It’s not clear to me that Iran can actually do all that, if Israel attacks, but some of it is very likely to occur, and the among the “unintended consequences” that Panetta talks about would be a huge spike in the price of oil.

A worrying, and destabilizing sign, is the United States plan to sell thousands of “bunker-buster” bombs to the kleptocrats who control the United Arab Emirates. (The United States is already selling similar stuff to Israel, too.) I’d read that not as an effort to arm the UAE for war with Iran, although that’s how it will be interpreted in Iran, but as part of the overall US effort to strengthen its influence among the oil-rich thievery states of the gulf, especially as the United States pulls out of Iraq.

Despite the IAEA’s lack of a smoking gun, it’s clear to me, at least, that Iran sees its nuclear program as having a military dimension, even if it’s still years away from having a bomb.

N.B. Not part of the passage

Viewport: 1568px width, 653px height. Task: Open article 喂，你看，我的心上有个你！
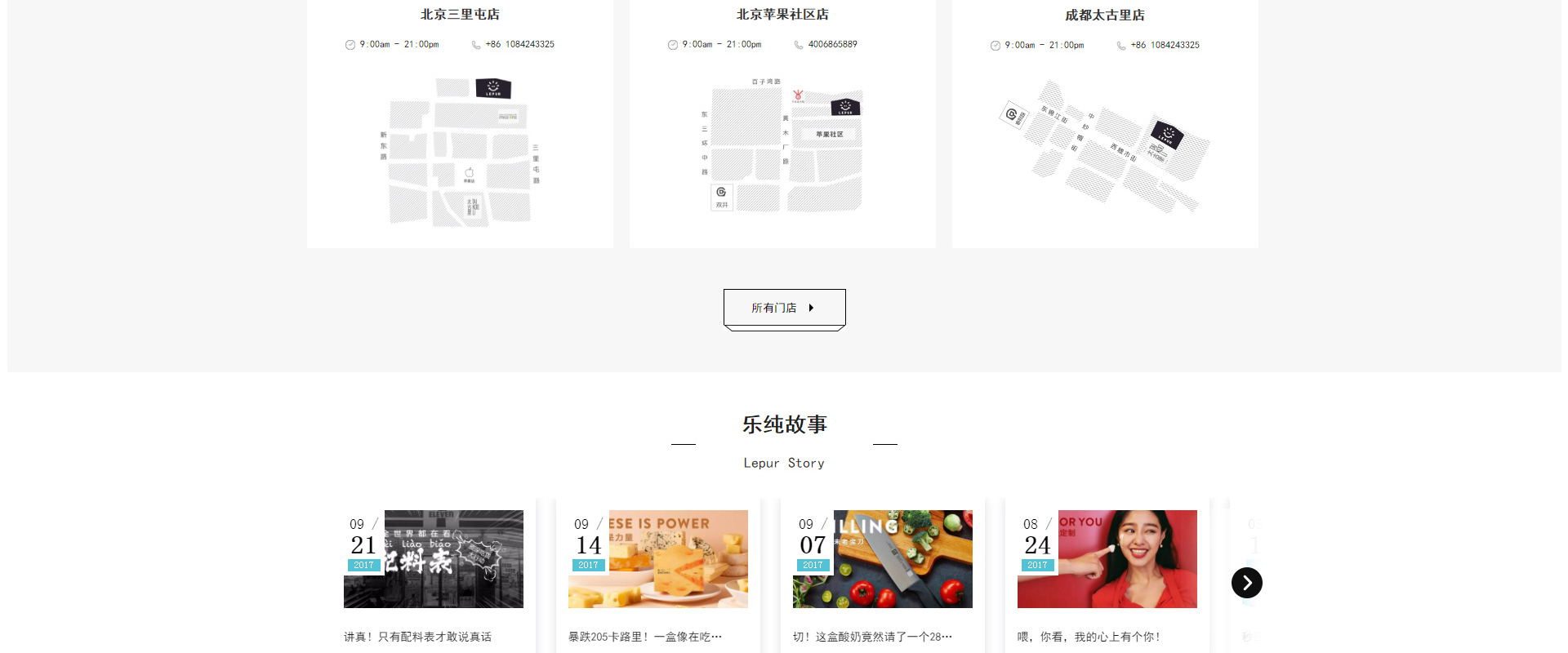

It’s becoming clearer and clearer that there’s no apparent way of stopping Iran from building a bomb, if that’s what they intend to do, and so the world had better get ready to deal with an Iran that has a bomb, just in case.

Indeed, that’s exactly the conclusion of an Israeli research firm, as reported by Reuters:

A leading Israeli investment firm said on Thursday any military strike on Iranian nuclear facilities would exact an economic price too high for the world to accept, and as a result, it would likely acquiesce to a nuclear Iran.

A sharp rise in the price of oil, the costs of war and the damage to global trade would be too great and deter world powers from taking any serious action, said Amir Kahanovich, chief economist at Clal Finance, one of Israel’s largest brokerage houses.

The assessment differed sharply from Israel’s official position that Tehran’s nuclear aspirations are unacceptable and that all options are on the table in preventing a nuclear-armed Iran, which it views as a threat to its existence.

In a report “The Iranian Issue through Economic Eyes,” Kahanovich laid out courses of action—ranging from additional "light sanctions" to military strikes—and told investors the world would likely balk at taking the steps needed to stop Iran from developing nuclear weapons.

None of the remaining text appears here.